Visual Place Recognition in Changing Environments
The picture below illustrates the idea of place recognition: An autonomous robot that operates in an environment (for example our university campus) should be able to recognize different places when it comes back to them after some time. This is important to support reliable navigation, mapping, and localisation. Robust place recognition is therefore a crucial capability for an autonomous robot.
The problem of visual place recognition gets challenging if the visual appearance of these places changed in the meantime. This usually happens due to changes in the lighting conditions (think day vs. night or early morning vs. late afternoon), shadows, different weather conditions, or even different seasons. We develop algorithms for vision-based place recognition that can deal with these changes in visual appearance.
A general overview of the topic can be found in our survey paper:
-
Visual Place Recognition: A Survey Transactions on Robotics (TRO), 2015.
This paper presents a survey of the visual place
recognition research landscape. We start by introducing the
concepts behind place recognition – the role of place recognition
in the animal kingdom, how a “place” is defined in a robotics
context, and the major components of a place recognition system.

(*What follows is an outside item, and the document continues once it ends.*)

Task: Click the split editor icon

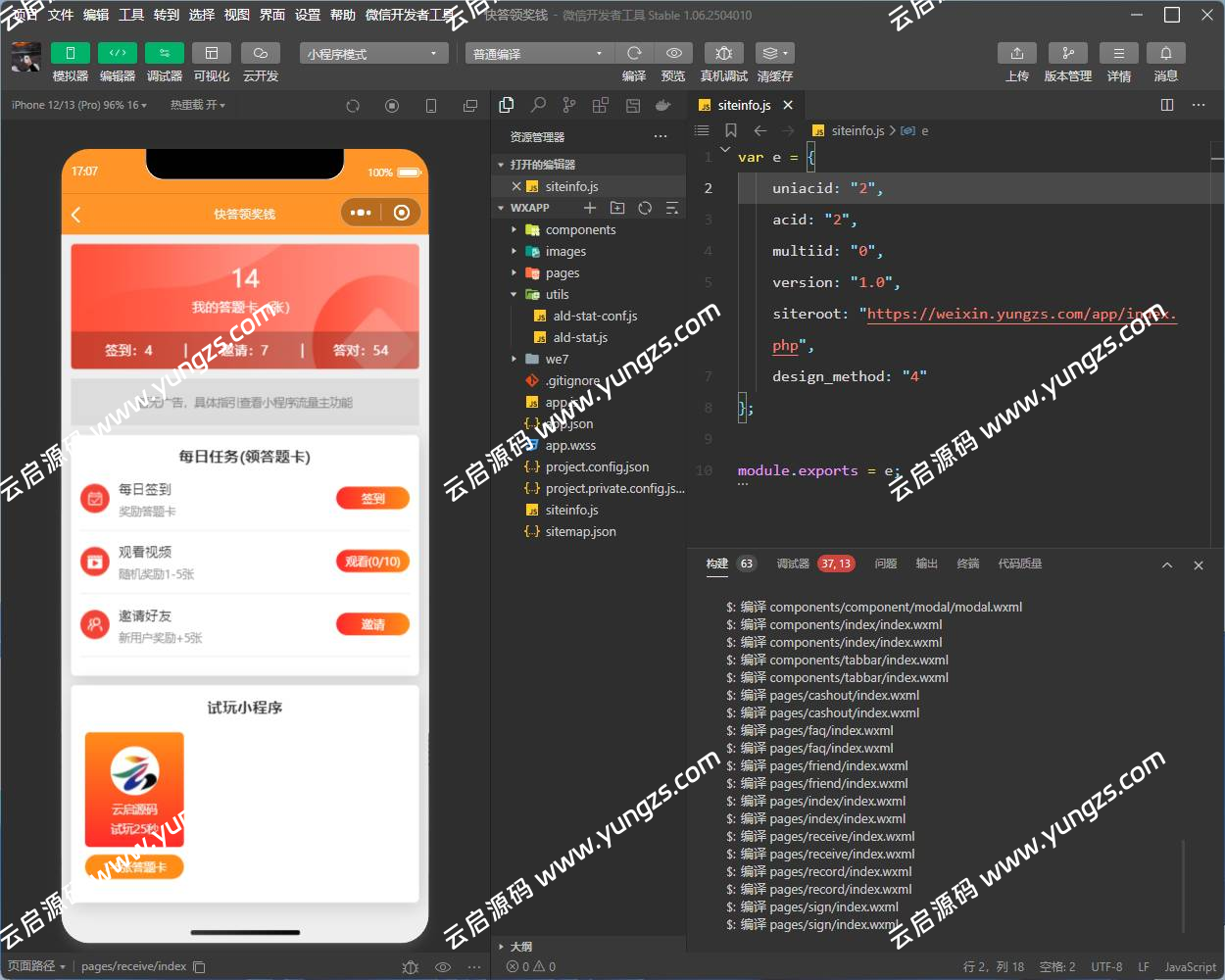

We then survey visual place recognition solutions for
environments where appearance change is assumed to be
negligible. Long term robot operations have revealed that
environments continually change; consequently we survey place
recognition solutions that implicitly or explicitly account for
appearance change within the environment. Finally we close with
a discussion of the future of visual place recognition, in particular
with respect to the rapid advances being made in the related
fields of deep learning, semantic scene understanding and video
description.
Convolutional Networks for Place Recognition under Challenging Conditions (ongoing since 2014)
In two papers published at RSS and IROS 2015 we explored how Convolutional Networks can be utilized for robust visual place recognition. We found that the features from middle layers of these networks are robust against appearance changes and can be used as change-robust landmark descriptors. Since then, Sourav Garg has pushed the topic forward with publications at ICRA and RSS 2018.
Publications
-
Probabilistic Appearance-Invariant Topometric Localization with New Place Awareness IEEE Robotics and Automation Letters (RA-L), 2021.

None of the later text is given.